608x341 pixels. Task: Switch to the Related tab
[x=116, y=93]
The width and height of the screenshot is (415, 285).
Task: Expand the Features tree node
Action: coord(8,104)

____

#### WORK INSTRUCTIONS:
Select each line of the listing above that contains the string "Task", matching case exactly.

#### SOLUTION TO THIS EXERCISE:
608x341 pixels. Task: Switch to the Related tab
Task: Expand the Features tree node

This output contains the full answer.